State Key Laboratory of Grassland Agro-ecosystems, Lanzhou University, China; Key Laboratory of Grassland Livestock Industry Innovation, Ministry of Agriculture and Rural Affairs, China; Western China Technology Innovation Center for Grassland Industry, Gansu Province, China; Engineering Research Center of Grassland Industry, Ministry of Education, China; College of Pastoral Agriculture Science and Technology, Lanzhou University, Lanzhou 730000, China.
State Key Laboratory of Grassland Agro-ecosystems, Lanzhou University, China; Key Laboratory of Grassland Livestock Industry Innovation, Ministry of Agriculture and Rural Affairs, China; Western China Technology Innovation Center for Grassland Industry, Gansu Province, China; Engineering Research Center of Grassland Industry, Ministry of Education, China; College of Pastoral Agriculture Science and Technology, Lanzhou University, Lanzhou 730000, China.
Int J Biol Macromol. 2021 Dec 15;193(Pt A):893-902. doi: 10.1016/j.ijbiomac.2021.10.197. Epub 2021 Oct 30.

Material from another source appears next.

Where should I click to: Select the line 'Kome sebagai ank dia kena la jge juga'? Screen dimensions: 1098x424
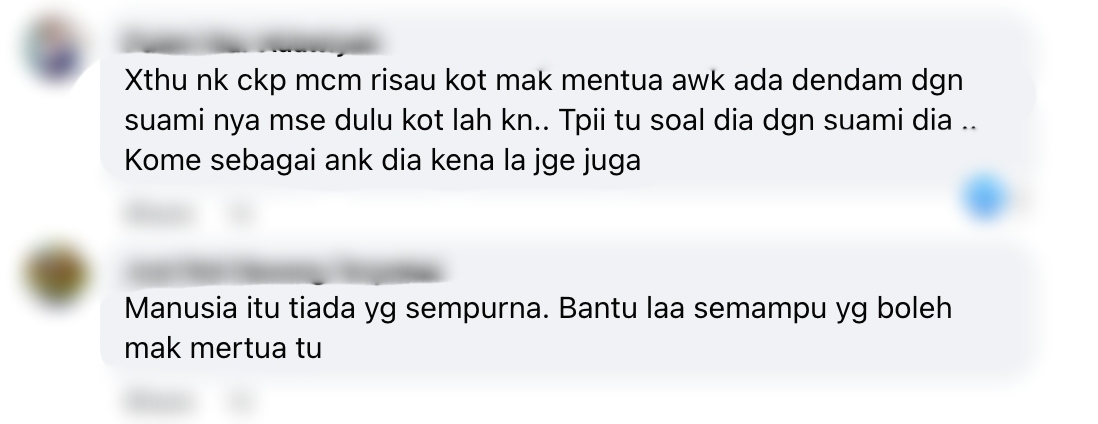[x=382, y=161]
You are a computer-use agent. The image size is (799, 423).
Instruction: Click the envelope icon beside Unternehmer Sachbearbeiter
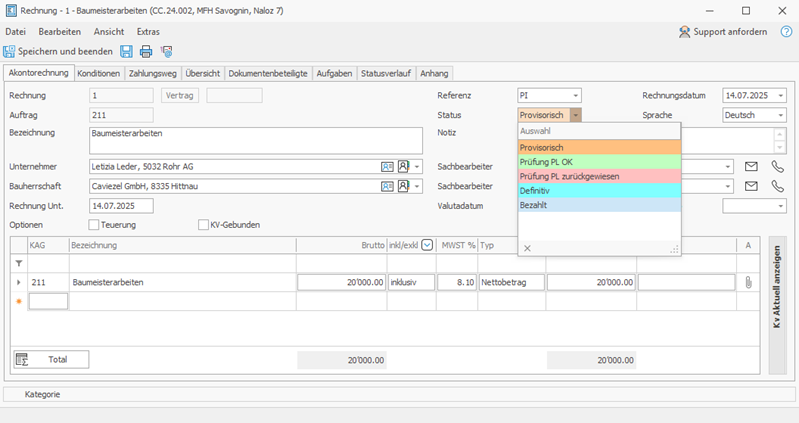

In nature, the normal growth, development, and quality of plants are significantly affected by many abiotic stresses, such as drought, salinity, low temperature, and heavy metals. Among heavy metals, copper is an essential element for plant growth and development but also has a toxic effect on plants when its concentration is excessive. Therefore, plants have evolved a complex regulatory network to regulate the balance of copper ions in cells. Heavy metal ATPases (HMAs), which transport heavy metals to intracellular compartments or detoxify heavy metals present at excessive concentrations, have been extensively studied in model plant species. However, no comprehensive and systematic surveys of members of the HMA gene family have been conducted in the model legume species Medicago truncatula. Here, nine putative MtHMAs were identified in the M. truncatula genome. These MtHMAs were phylogenetically divided into two distinct groups. The members in each group had a relatively conserved gene structure and motif composition. The number of introns in the MtHMAs varied from 5 to 16, with the majority of these genes containing 8 introns. The expression patterns showed that MtHMAs exhibit preferential or distinct expression patterns among different tissues. Finally, the expression patterns of the members of this gene family were verified in the leaves and roots of plants under Cu stress. Our findings will be valuable for the functional investigation and application of members of this gene family in M. truncatula and other related legume species.
在自然界中,许多非生物胁迫因素,如干旱、盐度、低温和重金属,都会显著影响植物的正常生长、发育和品质。在重金属中,铜是植物生长和发育所必需的元素,但当其浓度过高时,对植物也有有毒作用。因此,植物已经进化出了一个复杂的调控网络来调节细胞内铜离子的平衡。重金属 ATP 酶(HMAs)将重金属运送到细胞内隔室或解毒过量存在的重金属,在模式植物物种中已经得到了广泛的研究。然而,在模式豆科植物蒺藜苜蓿中,对 HMA 基因家族成员的全面和系统的调查尚未进行。在这里,在蒺藜苜蓿基因组中鉴定出了 9 个假定的 MtHMAs。这些 MtHMAs 在系统发育上分为两个不同的组。每组的成员都具有相对保守的基因结构和基序组成。MtHMAs 的内含子数从 5 到 16 不等,大多数基因含有 8 个内含子。表达模式表明,MtHMAs 在不同组织中表现出优先或独特的表达模式。最后,在 Cu 胁迫下,该基因家族成员在植物的叶片和根中的表达模式得到了验证。我们的研究结果将对该基因家族成员在蒺藜苜蓿和其他相关豆科物种中的功能研究和应用具有重要价值。